TEXT EXCERPT »
— START —

However, making the art has to be the priority. I have spent many hours not creating my art because I was doing 100% of my own marketing. And that wasn’t good (even though I loved doing most of it).
What I’m suggesting is that artists don’t need to do all of the admin work themselves. If they can/want/afford to get help with that side of their art business then they should.
But I’m drifting away from the main point of Mckenna’s podcast(sorry). If you want people to know that your work is for sale and isn’t just a hobby – then marketing your art is 100% necessary- however it gets done.👍
Yep! However it gets done!
I would only add: Even if it’s “just a hobby” – art needs to be shared and find loving homes… So even if you don’t “need” the income, your art deserves to bring joy to a collector! 👊
yes… I can lead the horse to water, but they still need to drink. I help artists with the “set-up” of sites, the set-up of their email program/system, and will even help with some of their wording to help create better connections with their artist statements and so forth. But in the end, the more they can “grasp” the principles, the more successful they will be. I remember giving you a review of your website years ago. You took my suggestions, but you ran with your heart and your site is still my go-to as an example of great marketing.
I think many in the art field are just hoping for a sale to just happen rather than finding loving homes (actively) every day. This lack of activism is what is closing so many brick and mortars in the malls. For years they relied on people to just come to the mall. They had no plan in place to stay in touch with their buyers. They had very little competition. Now every phone in every person’s hand is able to instantly compete. If we don’t reach out and stay “front of mind”, we disappear in a matter of weeks.

— END —

Return the comments about marketing art word for word, in full.

RAW DATA »
— START —

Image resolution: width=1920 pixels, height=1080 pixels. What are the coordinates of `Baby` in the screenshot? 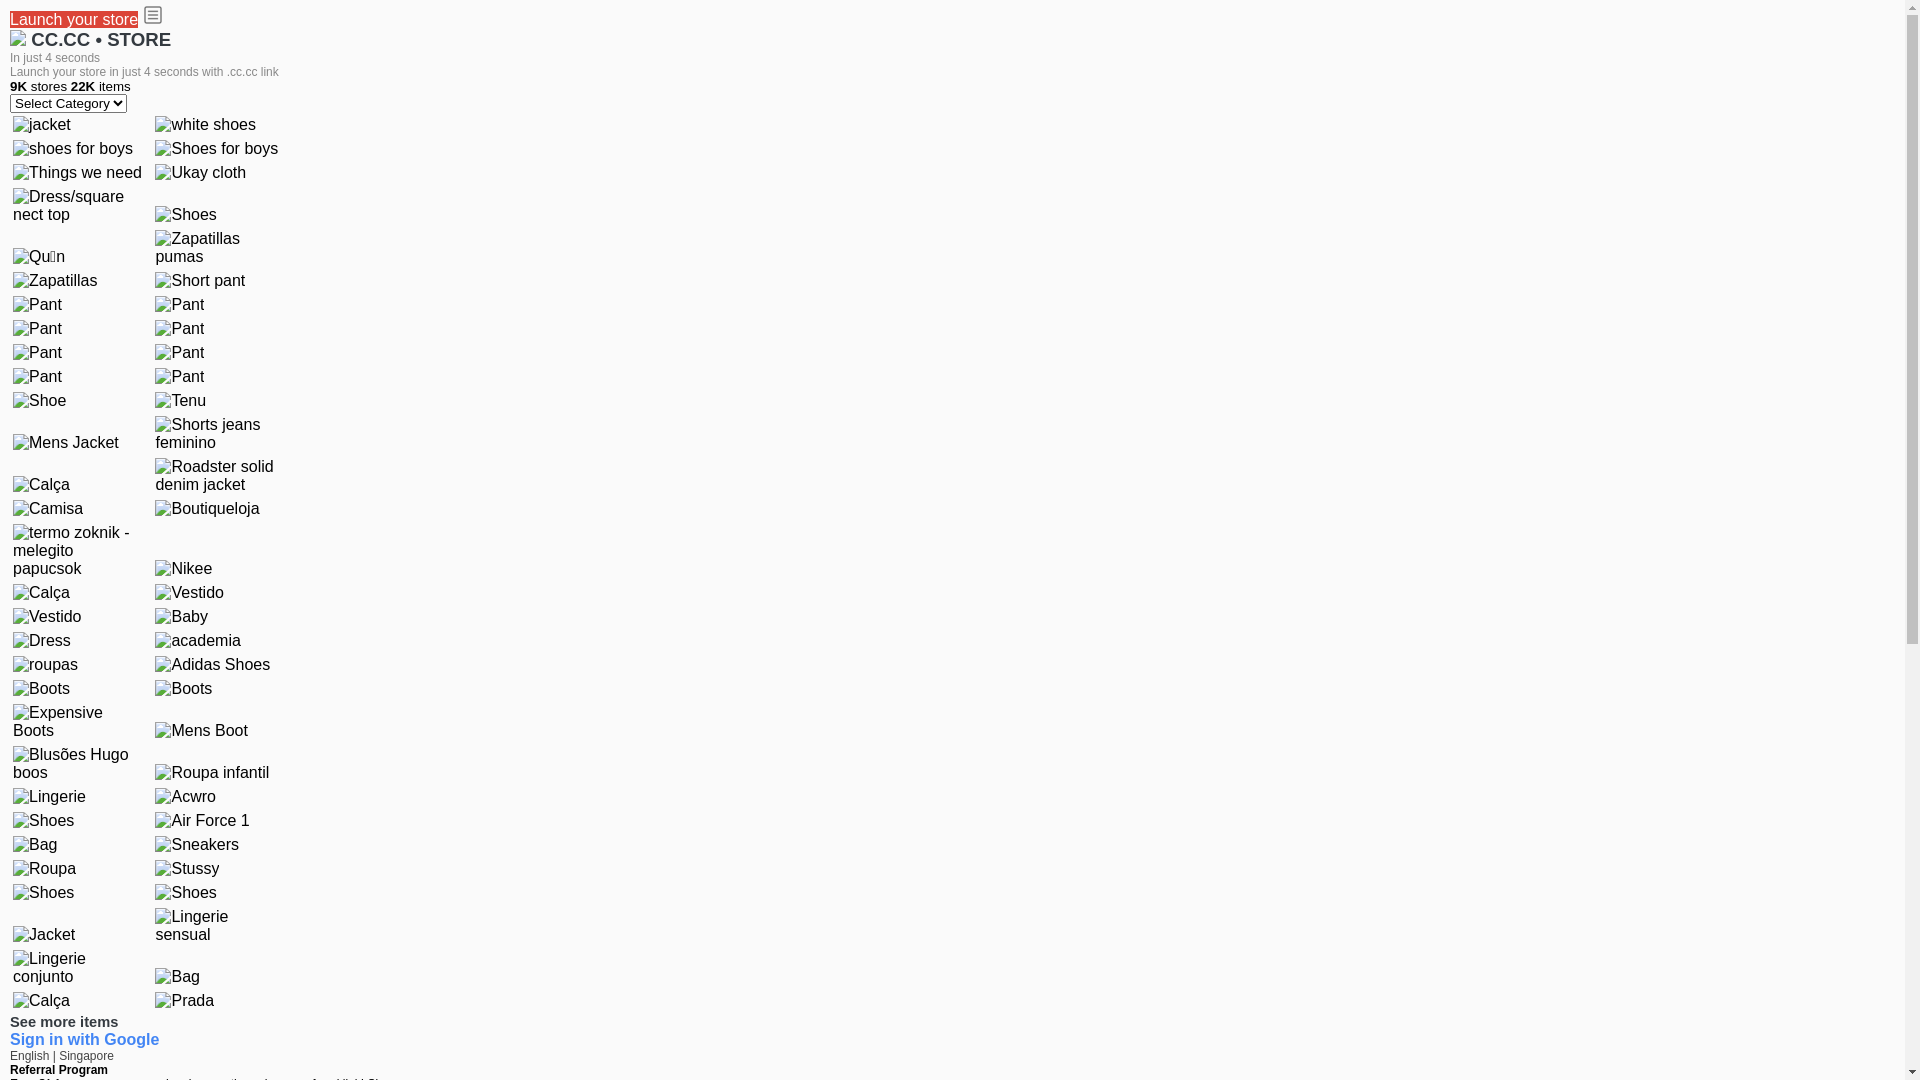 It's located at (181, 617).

— END —
— START —

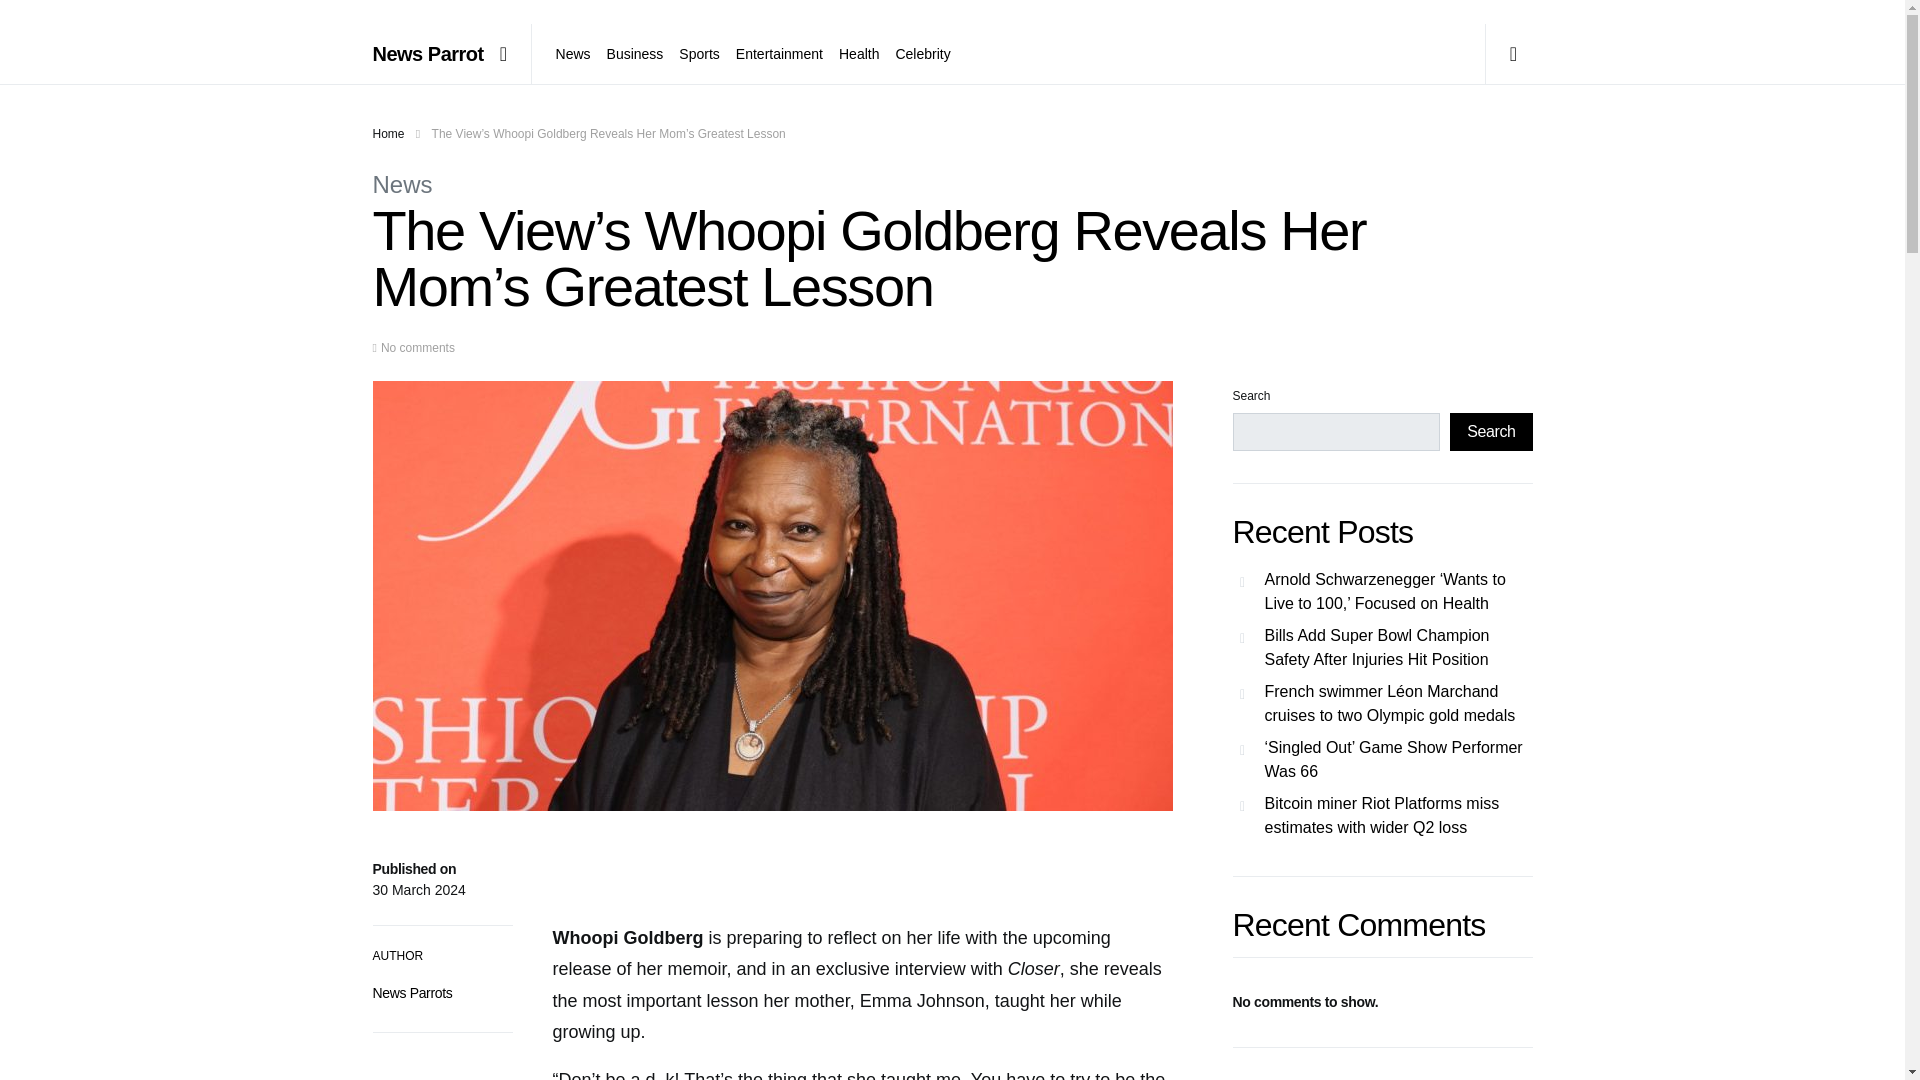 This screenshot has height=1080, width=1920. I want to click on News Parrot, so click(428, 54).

— END —

OUTPUT BELOW »
However, making the art has to be the priority. I have spent many hours not creating my art because I was doing 100% of my own marketing. And that wasn’t good (even though I loved doing most of it).
What I’m suggesting is that artists don’t need to do all of the admin work themselves. If they can/want/afford to get help with that side of their art business then they should.
But I’m drifting away from the main point of Mckenna’s podcast(sorry). If you want people to know that your work is for sale and isn’t just a hobby – then marketing your art is 100% necessary- however it gets done.👍
Yep! However it gets done!
I would only add: Even if it’s “just a hobby” – art needs to be shared and find loving homes… So even if you don’t “need” the income, your art deserves to bring joy to a collector! 👊
yes… I can lead the horse to water, but they still need to drink. I help artists with the “set-up” of sites, the set-up of their email program/system, and will even help with some of their wording to help create better connections with their artist statements and so forth. But in the end, the more they can “grasp” the principles, the more successful they will be. I remember giving you a review of your website years ago. You took my suggestions, but you ran with your heart and your site is still my go-to as an example of great marketing.
I think many in the art field are just hoping for a sale to just happen rather than finding loving homes (actively) every day. This lack of activism is what is closing so many brick and mortars in the malls. For years they relied on people to just come to the mall. They had no plan in place to stay in touch with their buyers. They had very little competition. Now every phone in every person’s hand is able to instantly compete. If we don’t reach out and stay “front of mind”, we disappear in a matter of weeks.